I tried an iteration of the aforementioned code. It seems to be doing what I want currently, but I may have to get some advice when I try to filter by dates to narrow the list. I do appreciate all of the feedback thus far.
Ok, so I have gotten previous kinks out of the process I was trying to execute before, but I have run into another problem. I have been able to filter dates and add the column, but now I cannot figure out how to Filter the addition where it only adds rows with certain reason codes. When I execute the code, it gives me the total for all rows between the filtered dates. Here is my code:
I am trying to figure out how to only include the rows that say 'Electrical' and have them be calculated independently from the rest of the rows between the filtered dates.
I know the data type for the "Reason" column (column with Electrical, Mechanical, Raw Material, and Operational) is an 'nvarchar,' so I am not completely sure if my 'WHERE' clause is filtering properly.
Sorry about that, I will keep it in mind for the future. I tried it but now I am getting an error.
SELECT Reason, SUM([DTMIN])
FROM vwIG_DownTimeDetailsByPID
WHERE Reason = 'Electrical'
AND (
([Trans Date] BETWEEN '2024-01-02'AND '2024-01-09')
OR ([Trans Date] BETWEEN '2024-01-02' AND '2024-01-09')
OR ([Trans Date] <= '2024-01-02' AND [Trans Date] >= '2024-01-09')
)
Error:
com.microsoft.sqlserver.jdbc.SQLServerException: Column 'vwIG_DownTimeDetailsByPID.REASON' is invalid in the select list because it is not contained in either an aggregate function or the GROUP BY clause.
There was an example of the GROUP BY in my original post.
SELECT Reason, SUM([DTMIN])
FROM vwIG_DownTimeDetailsByPID
WHERE Reason = 'Electrical'
AND (
([Trans Date] BETWEEN '2024-01-02'AND '2024-01-09')

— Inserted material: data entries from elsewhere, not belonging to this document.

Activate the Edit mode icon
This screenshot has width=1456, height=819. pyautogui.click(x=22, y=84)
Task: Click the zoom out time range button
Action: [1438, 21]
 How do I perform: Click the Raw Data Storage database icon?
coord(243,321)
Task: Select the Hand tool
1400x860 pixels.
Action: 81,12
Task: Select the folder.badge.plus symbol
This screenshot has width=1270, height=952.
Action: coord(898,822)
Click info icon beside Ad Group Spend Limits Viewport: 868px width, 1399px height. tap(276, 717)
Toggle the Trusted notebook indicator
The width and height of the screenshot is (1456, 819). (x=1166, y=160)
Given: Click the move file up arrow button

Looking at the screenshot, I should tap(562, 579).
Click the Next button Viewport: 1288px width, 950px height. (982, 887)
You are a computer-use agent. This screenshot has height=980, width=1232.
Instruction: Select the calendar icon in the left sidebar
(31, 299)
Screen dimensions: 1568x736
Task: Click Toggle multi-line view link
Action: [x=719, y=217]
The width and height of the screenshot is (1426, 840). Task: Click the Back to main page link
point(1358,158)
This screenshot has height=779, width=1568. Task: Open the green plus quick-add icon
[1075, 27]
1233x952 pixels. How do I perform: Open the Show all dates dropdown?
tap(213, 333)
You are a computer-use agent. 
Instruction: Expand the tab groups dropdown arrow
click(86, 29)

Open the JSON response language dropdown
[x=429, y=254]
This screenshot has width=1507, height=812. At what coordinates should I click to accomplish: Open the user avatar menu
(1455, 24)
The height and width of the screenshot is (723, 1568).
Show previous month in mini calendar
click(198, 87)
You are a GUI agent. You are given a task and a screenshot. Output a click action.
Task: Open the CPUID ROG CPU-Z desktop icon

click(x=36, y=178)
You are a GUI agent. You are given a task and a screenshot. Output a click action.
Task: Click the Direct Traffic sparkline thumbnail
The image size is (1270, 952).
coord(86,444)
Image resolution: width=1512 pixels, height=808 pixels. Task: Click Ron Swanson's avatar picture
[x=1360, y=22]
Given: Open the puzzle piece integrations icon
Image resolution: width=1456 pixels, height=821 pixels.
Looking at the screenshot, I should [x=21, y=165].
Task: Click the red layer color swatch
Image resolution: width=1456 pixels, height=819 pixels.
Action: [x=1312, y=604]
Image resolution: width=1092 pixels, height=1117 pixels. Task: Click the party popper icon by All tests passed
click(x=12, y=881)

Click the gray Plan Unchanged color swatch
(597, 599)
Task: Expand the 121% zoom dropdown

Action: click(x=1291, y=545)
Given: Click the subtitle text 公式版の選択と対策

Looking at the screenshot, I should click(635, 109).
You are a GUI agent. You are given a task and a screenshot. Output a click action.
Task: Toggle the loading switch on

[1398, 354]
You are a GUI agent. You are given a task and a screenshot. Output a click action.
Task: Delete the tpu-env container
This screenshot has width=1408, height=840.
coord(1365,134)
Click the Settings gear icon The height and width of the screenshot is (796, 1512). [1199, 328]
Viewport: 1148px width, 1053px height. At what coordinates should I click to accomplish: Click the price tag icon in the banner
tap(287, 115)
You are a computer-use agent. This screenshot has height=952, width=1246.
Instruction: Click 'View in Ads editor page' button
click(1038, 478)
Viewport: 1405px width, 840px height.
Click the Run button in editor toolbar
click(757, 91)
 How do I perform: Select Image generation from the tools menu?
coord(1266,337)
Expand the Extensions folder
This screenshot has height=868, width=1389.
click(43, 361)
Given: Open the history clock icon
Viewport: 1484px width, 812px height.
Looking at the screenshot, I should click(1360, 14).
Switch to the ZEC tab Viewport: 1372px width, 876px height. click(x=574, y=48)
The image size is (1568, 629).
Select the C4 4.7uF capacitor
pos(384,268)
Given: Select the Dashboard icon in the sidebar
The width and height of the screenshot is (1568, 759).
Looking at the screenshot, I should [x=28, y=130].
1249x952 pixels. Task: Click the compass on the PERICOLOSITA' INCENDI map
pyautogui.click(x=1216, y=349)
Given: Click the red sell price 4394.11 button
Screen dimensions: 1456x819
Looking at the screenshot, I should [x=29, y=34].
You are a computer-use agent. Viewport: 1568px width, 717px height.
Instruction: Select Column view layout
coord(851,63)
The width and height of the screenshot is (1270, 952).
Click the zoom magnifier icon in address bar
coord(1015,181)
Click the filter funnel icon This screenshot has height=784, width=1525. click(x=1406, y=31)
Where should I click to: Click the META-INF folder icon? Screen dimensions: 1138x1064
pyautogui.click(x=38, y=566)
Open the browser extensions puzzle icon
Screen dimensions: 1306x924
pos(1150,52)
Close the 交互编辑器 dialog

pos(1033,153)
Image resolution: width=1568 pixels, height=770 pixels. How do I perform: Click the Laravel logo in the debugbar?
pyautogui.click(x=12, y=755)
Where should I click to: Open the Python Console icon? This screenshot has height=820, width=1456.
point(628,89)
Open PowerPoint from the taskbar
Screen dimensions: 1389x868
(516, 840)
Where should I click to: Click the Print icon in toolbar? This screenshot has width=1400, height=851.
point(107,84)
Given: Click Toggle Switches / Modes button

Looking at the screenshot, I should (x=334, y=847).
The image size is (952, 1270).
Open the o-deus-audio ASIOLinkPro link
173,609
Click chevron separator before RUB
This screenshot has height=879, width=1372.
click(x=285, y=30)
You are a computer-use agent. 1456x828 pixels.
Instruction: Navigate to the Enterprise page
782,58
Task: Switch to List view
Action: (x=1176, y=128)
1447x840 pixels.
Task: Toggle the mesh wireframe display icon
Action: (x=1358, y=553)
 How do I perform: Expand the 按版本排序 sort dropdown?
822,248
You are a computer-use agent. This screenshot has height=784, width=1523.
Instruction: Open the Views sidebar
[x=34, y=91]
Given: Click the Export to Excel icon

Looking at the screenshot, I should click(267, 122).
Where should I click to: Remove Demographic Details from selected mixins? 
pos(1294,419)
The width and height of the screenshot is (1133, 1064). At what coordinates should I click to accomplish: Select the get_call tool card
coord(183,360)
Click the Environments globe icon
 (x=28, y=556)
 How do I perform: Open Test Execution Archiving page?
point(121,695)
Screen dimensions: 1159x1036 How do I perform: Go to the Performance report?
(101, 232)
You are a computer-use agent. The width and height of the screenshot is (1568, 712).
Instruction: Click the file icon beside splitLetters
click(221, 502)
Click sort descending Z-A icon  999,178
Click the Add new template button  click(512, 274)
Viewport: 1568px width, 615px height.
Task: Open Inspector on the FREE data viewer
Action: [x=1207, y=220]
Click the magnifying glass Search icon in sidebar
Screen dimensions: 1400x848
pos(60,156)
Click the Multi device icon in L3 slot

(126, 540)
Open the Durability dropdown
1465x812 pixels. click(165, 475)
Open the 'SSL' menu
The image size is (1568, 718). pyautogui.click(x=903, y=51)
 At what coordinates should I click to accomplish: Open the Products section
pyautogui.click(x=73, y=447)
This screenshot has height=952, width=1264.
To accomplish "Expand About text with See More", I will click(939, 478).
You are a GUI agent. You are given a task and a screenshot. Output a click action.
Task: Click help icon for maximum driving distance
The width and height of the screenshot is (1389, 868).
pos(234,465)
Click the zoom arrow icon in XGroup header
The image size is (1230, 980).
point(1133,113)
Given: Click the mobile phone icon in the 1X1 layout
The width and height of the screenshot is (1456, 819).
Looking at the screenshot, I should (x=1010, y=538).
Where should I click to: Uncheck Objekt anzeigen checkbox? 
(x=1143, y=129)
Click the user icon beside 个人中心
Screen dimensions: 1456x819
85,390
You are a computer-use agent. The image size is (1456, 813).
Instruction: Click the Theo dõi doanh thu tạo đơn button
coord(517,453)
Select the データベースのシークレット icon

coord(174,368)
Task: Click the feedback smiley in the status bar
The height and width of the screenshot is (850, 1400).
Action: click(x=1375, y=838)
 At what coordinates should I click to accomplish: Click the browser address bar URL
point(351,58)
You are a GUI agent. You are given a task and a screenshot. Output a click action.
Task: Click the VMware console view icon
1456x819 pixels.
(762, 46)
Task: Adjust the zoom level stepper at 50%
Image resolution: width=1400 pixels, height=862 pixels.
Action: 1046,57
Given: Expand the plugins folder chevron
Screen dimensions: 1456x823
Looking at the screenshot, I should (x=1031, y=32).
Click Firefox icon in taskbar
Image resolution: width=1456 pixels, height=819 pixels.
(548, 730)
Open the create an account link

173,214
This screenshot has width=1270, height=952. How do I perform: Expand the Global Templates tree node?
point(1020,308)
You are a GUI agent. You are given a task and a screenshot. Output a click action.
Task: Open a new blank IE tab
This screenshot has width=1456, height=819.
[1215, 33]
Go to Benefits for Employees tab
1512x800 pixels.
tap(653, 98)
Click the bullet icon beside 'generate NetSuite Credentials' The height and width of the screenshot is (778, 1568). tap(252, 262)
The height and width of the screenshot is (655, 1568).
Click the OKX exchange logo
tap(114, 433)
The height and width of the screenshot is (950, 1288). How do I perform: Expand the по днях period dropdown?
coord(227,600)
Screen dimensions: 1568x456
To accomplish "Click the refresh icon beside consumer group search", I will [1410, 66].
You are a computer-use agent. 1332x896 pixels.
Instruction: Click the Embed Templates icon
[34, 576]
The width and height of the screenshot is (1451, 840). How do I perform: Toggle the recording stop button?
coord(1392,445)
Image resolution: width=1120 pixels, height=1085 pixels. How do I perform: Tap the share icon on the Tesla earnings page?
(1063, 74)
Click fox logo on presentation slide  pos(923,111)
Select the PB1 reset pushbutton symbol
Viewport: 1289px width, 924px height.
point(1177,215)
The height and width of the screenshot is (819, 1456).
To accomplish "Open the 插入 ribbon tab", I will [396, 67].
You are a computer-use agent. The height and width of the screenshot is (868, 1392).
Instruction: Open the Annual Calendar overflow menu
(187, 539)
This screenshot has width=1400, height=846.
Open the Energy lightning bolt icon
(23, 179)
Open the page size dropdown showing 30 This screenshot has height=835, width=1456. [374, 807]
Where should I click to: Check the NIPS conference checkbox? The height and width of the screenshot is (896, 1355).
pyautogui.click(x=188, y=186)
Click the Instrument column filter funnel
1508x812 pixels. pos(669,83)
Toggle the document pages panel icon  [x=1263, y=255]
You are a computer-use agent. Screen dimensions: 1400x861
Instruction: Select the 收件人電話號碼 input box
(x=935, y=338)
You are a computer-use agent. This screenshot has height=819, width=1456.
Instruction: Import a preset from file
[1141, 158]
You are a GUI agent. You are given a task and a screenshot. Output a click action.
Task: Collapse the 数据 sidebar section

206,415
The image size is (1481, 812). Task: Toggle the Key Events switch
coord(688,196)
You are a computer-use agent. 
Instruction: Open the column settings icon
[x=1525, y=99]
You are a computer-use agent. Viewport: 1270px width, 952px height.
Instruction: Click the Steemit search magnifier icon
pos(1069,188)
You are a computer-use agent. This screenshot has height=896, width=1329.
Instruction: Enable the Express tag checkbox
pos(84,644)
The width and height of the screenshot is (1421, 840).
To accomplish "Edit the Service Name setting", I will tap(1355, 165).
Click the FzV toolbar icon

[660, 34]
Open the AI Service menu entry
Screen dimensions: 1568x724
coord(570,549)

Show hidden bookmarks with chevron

OR ([Trans Date] BETWEEN '2024-01-02' AND '2024-01-09')
OR ([Trans Date] <= '2024-01-02' AND [Trans Date] >= '2024-01-09')
)
GROUP BY Reason
When I found this part of the code it was ranging between two separate columns instead of one like I am. I just copy pasted it and changed the params to see if it would work not realizing that there would be a duplicate. I'm not sure why but as soon as I got rid of the duplicate, the code was happy.
Ew. Or not. Between includes the endpoint value. Half-open intervals allow for fractional time periods at an endpoint without specifying the trailing zeros to the full column precision. For example, this:
... WHERE t_stamp BETWEEN '2024-01-01T00:00:00' AND '2024-01-01T23:59:59'
will miss any data points that have non-zero milliseconds in the last second. Using this:
... WHERE t_stamp >= '2024-01-01' AND t_stamp < '2024-01-02'
will get every value with a timestamp on January 1st, no matter the precision of the t_stamp column. Note that the start is checked with greater-than-or-equals but the end is checked with less-than. (Half-open means one end of an interval includes equal.)
That Ignition's historian doesn't require half-open intervals for its queries is one of its most annoying flaws, fwiw. (It also means that its API is stuck on milliseconds, as any attempt to switch to something more precise will break all current users.)